● SOURCE:
# Introduction

This notebook is a compilation of functions I made for myself and my teammates for our projects that were heavier on the Natural Language Processing side. The functions are meant to streamline cleaning and pre-processing raw text with the help of libraries such as `SpaCy` and `NTLK`.

# Required Libraries

In [1]:
import nltk
import spacy
import numpy as np
import pandas as pd
import matplotlib.pyplot as plt
import re
from nltk.stem import WordNetLemmatizer
from nltk.corpus import stopwords
import seaborn as sns
from nltk import pos_tag
from collections import Counter

# 1. Text Cleaning

Initialize the variables below, otherwise most of the functions below will not work.

In [2]:
nlp = spacy.load('en_core_web_sm')
stops = stopwords.words('english')
stops2 = spacy.lang.en.stop_words.STOP_WORDS

## 1.1 Contraction Mapping

Contraction mapping basically maps common word contractions such as "ain't" or "can't" back to their original forms, "am not" and "cannot" respectively. Otherwise, regular text cleaning woudld simply remove the apostrophe and later be tokenized into "ain" and "t", or "can" and "t". Below is a mapping of common word contractions.

● PROBLEMS AND TASKS:
a. Decide whether each statement agrees with the notebook, answering yes or no and quoting its deciding words: (i) the stop words are loaded for English; (ii) contraction mapping turns "can't" into "can not"; (iii) most of the functions will not work unless the variables are initialized first.
b. From the notebook, rewrite the passage starting with "Contraction mapping basically" and going on through "common word contractions.", putting "quotation mark" in place of "apostrophe".
c. In the notebook's import lines, which short aliases are assigned with "as"? List every one, along with the module it stands for.

● SUPPLIED INFORMATION:
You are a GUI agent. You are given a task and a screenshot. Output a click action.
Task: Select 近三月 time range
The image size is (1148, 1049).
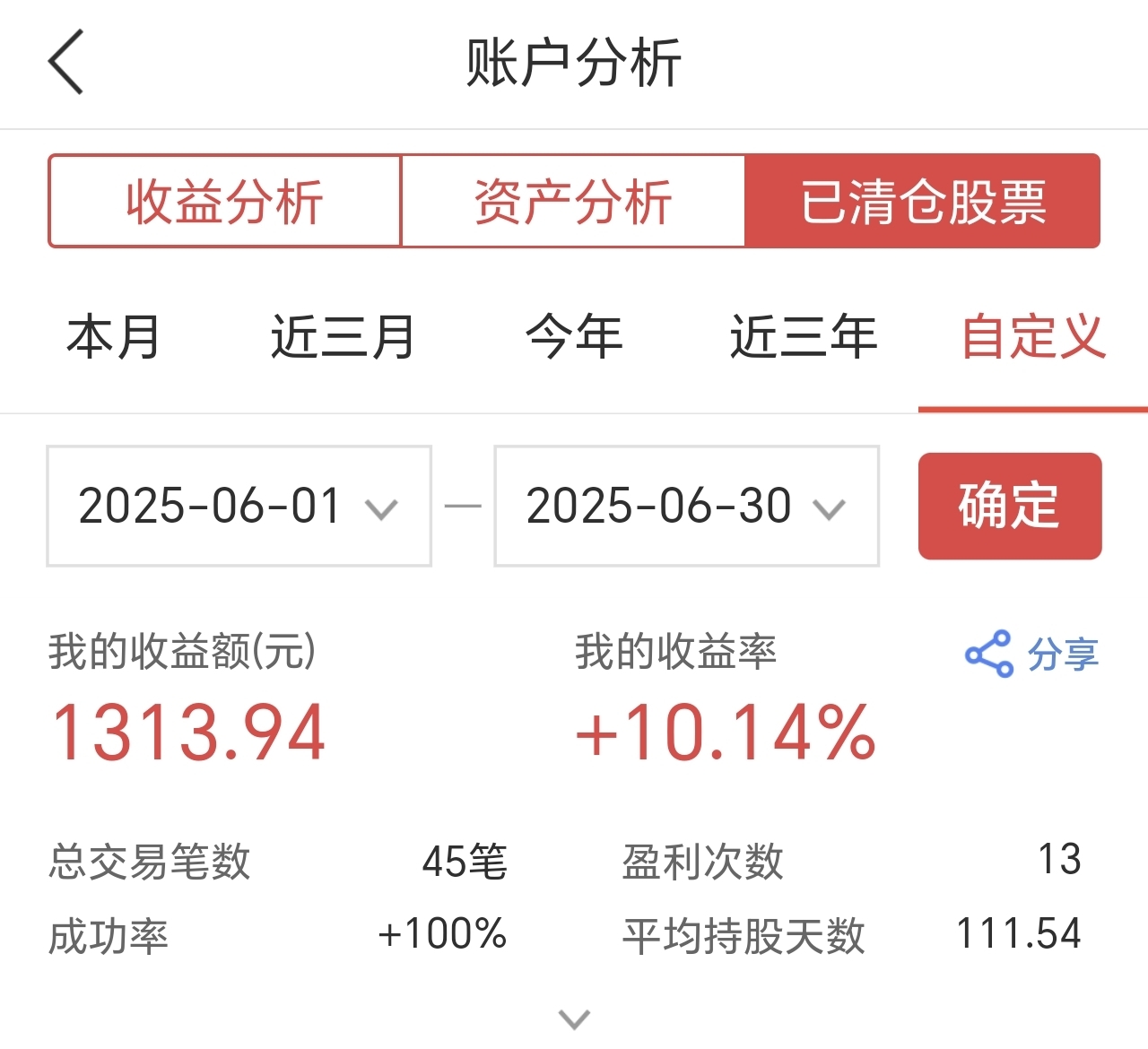[343, 337]

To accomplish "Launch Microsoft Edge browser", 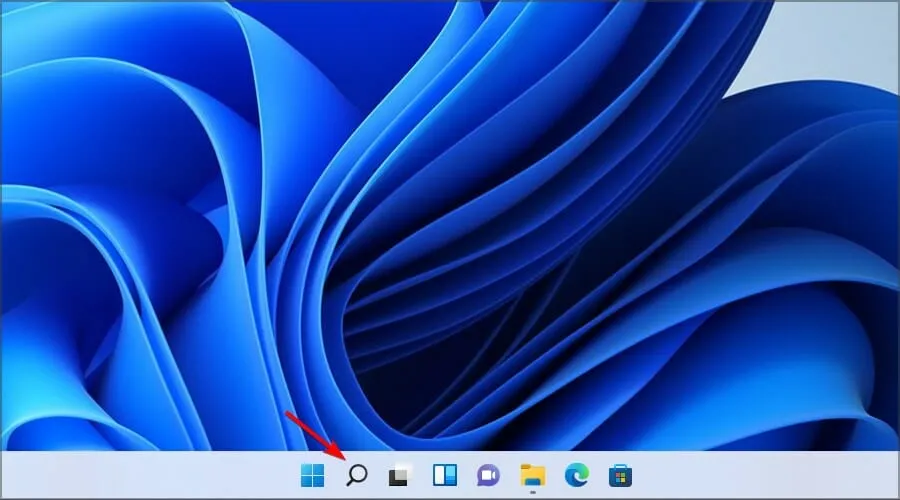I will tap(576, 475).
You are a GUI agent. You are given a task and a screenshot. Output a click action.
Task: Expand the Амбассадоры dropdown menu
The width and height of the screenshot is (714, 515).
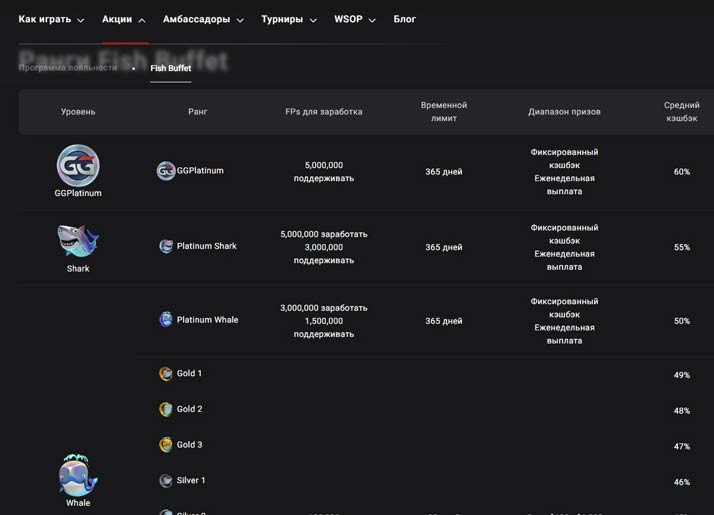tap(204, 19)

● SOLUTIONS BELOW:
a.
(i) Yes: "stops = stopwords.words('english')"
(ii) No: "cannot"
(iii) Yes: "Initialize the variables below, otherwise most of the functions below will not work."

b.
Contraction mapping basically maps common word contractions such as "ain't" or "can't" back to their original forms, "am not" and "cannot" respectively. Otherwise, regular text cleaning woudld simply remove the quotation mark and later be tokenized into "ain" and "t", or "can" and "t". Below is a mapping of common word contractions.

c. np (numpy), pd (pandas), plt (matplotlib.pyplot), sns (seaborn)